- _Listing of locating words and elements_:
· · · ·
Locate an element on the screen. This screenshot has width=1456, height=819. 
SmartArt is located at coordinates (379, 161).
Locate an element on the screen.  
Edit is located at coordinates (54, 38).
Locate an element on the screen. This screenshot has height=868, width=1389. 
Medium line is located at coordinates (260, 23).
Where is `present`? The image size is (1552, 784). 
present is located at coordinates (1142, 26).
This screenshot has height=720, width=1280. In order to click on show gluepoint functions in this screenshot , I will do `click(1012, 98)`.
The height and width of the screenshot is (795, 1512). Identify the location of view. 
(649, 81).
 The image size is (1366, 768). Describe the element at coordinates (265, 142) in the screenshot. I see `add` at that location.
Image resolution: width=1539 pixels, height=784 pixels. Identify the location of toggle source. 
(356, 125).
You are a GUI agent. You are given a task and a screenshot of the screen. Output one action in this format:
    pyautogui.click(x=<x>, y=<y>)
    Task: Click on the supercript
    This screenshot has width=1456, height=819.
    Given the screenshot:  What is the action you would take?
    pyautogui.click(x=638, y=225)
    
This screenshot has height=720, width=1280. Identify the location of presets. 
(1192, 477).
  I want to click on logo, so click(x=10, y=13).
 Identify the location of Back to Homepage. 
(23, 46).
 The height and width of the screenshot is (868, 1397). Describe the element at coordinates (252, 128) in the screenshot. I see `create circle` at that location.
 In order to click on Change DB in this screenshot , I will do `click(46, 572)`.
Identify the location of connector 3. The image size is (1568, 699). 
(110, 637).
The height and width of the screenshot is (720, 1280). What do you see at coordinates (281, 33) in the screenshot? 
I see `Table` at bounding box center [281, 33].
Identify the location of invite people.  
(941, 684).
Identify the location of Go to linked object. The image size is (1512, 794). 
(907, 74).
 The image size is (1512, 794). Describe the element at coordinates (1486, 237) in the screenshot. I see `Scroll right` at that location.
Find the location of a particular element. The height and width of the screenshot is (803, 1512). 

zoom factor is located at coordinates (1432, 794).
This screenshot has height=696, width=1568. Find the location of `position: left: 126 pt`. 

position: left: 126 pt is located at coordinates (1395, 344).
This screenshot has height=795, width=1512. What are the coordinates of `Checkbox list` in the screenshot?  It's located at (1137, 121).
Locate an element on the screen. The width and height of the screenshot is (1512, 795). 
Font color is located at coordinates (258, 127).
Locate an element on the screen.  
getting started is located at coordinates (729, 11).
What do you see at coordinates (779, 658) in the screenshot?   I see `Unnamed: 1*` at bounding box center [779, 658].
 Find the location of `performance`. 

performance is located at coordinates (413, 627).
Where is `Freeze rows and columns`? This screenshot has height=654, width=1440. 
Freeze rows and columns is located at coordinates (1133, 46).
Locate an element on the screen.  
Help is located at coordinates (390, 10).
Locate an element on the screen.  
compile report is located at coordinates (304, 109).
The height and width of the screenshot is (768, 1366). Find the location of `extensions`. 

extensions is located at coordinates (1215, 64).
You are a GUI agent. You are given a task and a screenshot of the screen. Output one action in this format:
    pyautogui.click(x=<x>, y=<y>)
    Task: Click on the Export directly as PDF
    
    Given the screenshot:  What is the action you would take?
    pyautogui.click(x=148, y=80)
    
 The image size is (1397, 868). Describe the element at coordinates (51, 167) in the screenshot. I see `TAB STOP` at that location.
· · · ·
- _Exercise brief_: Copy, word for word, the part of the listing that begins with the line containing "Locate an element on the screen. The" and runs through the end of the listing.

- _The solution_:
Locate an element on the screen. The width and height of the screenshot is (1512, 795). 
Font color is located at coordinates (258, 127).
Locate an element on the screen.  
getting started is located at coordinates (729, 11).
What do you see at coordinates (779, 658) in the screenshot?   I see `Unnamed: 1*` at bounding box center [779, 658].
 Find the location of `performance`. 

performance is located at coordinates (413, 627).
Where is `Freeze rows and columns`? This screenshot has height=654, width=1440. 
Freeze rows and columns is located at coordinates (1133, 46).
Locate an element on the screen.  
Help is located at coordinates (390, 10).
Locate an element on the screen.  
compile report is located at coordinates (304, 109).
The height and width of the screenshot is (768, 1366). Find the location of `extensions`. 

extensions is located at coordinates (1215, 64).
You are a GUI agent. You are given a task and a screenshot of the screen. Output one action in this format:
    pyautogui.click(x=<x>, y=<y>)
    Task: Click on the Export directly as PDF
    
    Given the screenshot:  What is the action you would take?
    pyautogui.click(x=148, y=80)
    
 The image size is (1397, 868). Describe the element at coordinates (51, 167) in the screenshot. I see `TAB STOP` at that location.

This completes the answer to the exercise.